Germany's political leaders appear to have reached an agreement to form a coalition government, ending four months of intense negotiations and securing a fourth term as Chancellor of Europe's biggest and most important economy for Angela Merkel.

The deal follows overnight talks in Berlin between Merkel's Christian Democrats and her Social Democratic rivals, who suffered their worst defeat in last September's national elections since 1949 but nonetheless emerged as the country's second-largest party in a fractured vote marred by the rise of far-right nationalists. SPD leader Martin Schulz, who at first rejected the idea of coalition talks, later relented in the face of party pressure and began negotiations with Merkel in December. 

"When we see the movements on the stock markets over the last hours, we live in turbulent times and what is expected of us as popular parties ... is that we form a government for the good of the people, one that brings stability," Merkel told reporters late Tuesday in Berlin. "Each of us will have to make painful compromises and I am ready for that."

The euro was marked modestly lower in early Wednesday trading following the report, falling 0.23% against the U.S. dollar to 1.2347 as Germany's Der Spiegel said the SPD had secured the right to appoint their preferred candidate to the position of Finance Minister, arguably one of the most important positions in European politics, replacing the incumbent Peter Altmaier. 

Government bond yields around the Eurozone periphery, which includes Italy, Spain and Portugal, fell sharply in the wake of the news as investors bet the deal would hasten European integration plans spearheaded by France's President, Emmanuel Macron.

Germany, Europe's biggest economy, has been consistently criticised for running a current account surplus, which swelled to a record $287 billion last year and is, by some measures, the largest in the world. Critics of the surplus, including the International Monetary Fund, say it prevents competing economies for selling goods to German consumers and stunts investment and trade growth in Europe and around the world.
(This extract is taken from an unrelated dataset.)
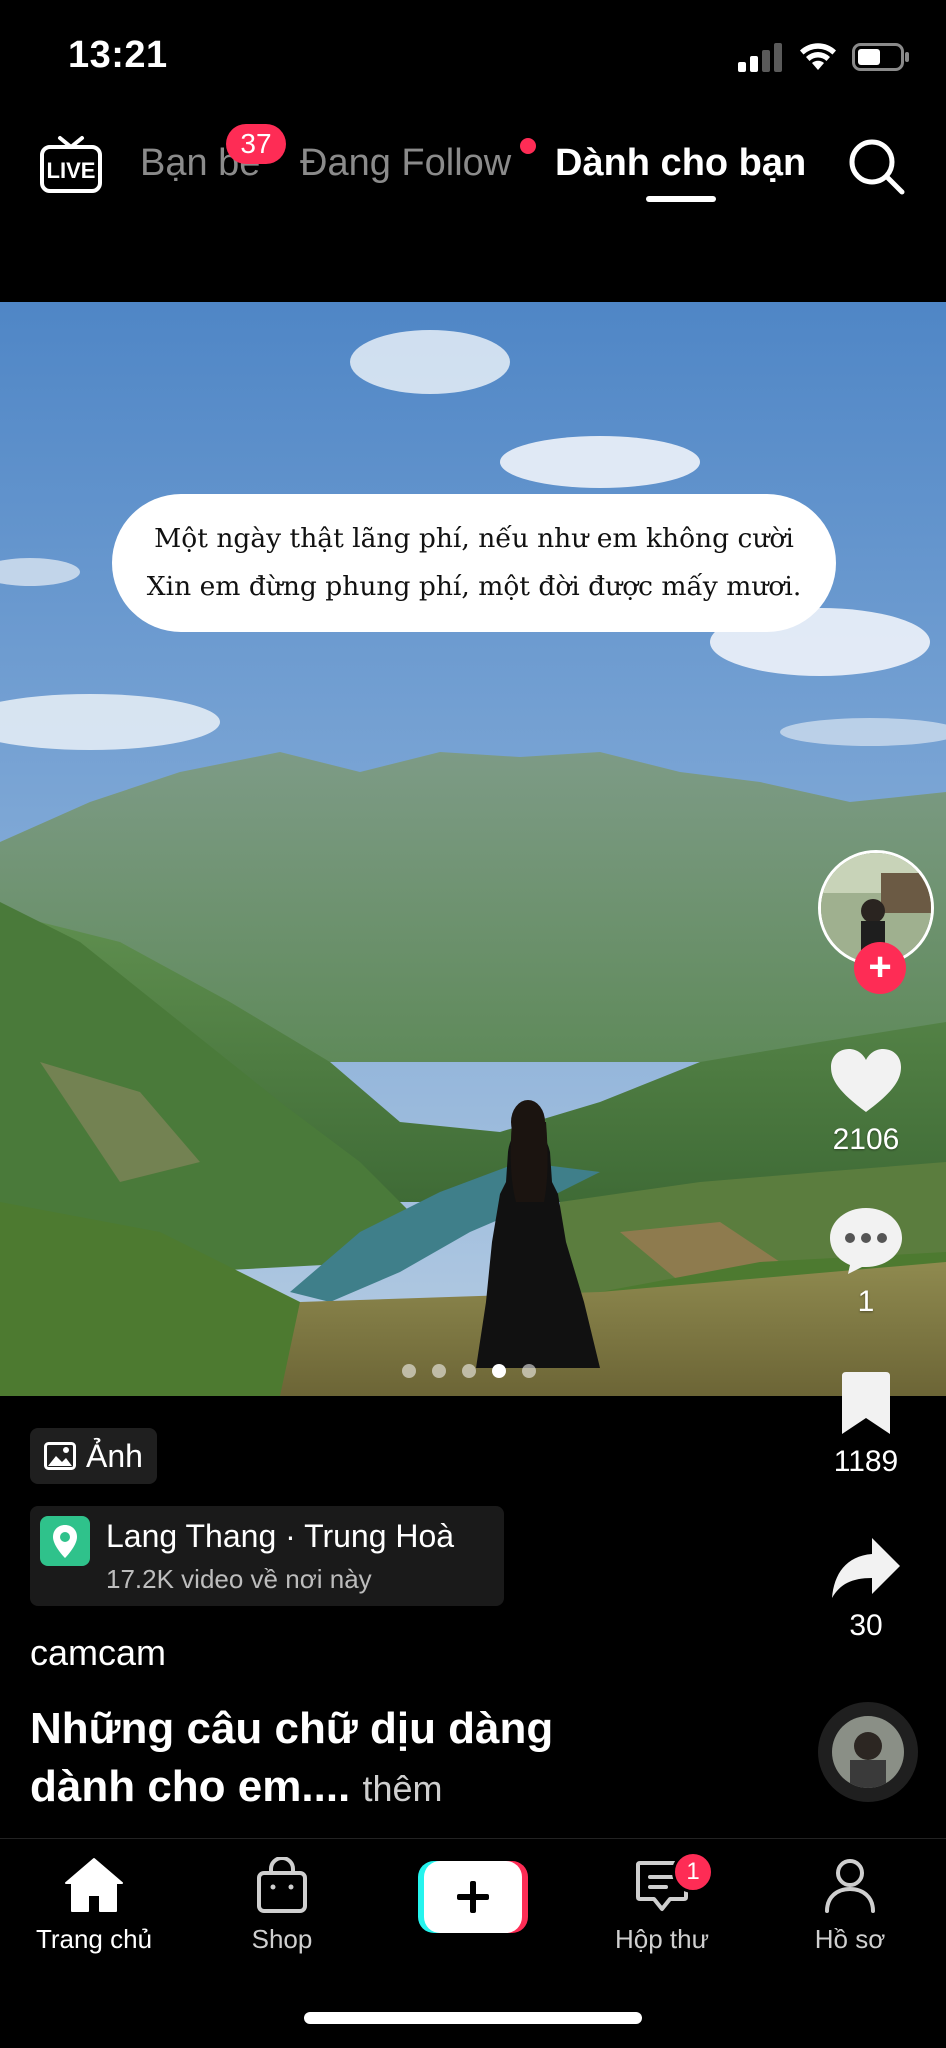  What do you see at coordinates (681, 199) in the screenshot?
I see `active-tab-underline` at bounding box center [681, 199].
Germany's Economy Minister, Brigitte Zypries, recently defended the position, saying it was more closely related to the country's ageing population, along with flat wages, that limited the government's ability to tackle it.

An SPD leader at the helm of the nation's finances could unlock some much-needed infrastructure investments, funded by small increases in the country's deficit, that would both ignite faster GDP growth and rising German government bond yields. 

Germany's economy is expected to grow by 2.7% this year, according to the DHK Chambers of Industry and Commerce, which raised its forecast Wednesday even as the country's statistics office said industrial production slowed modestly in December.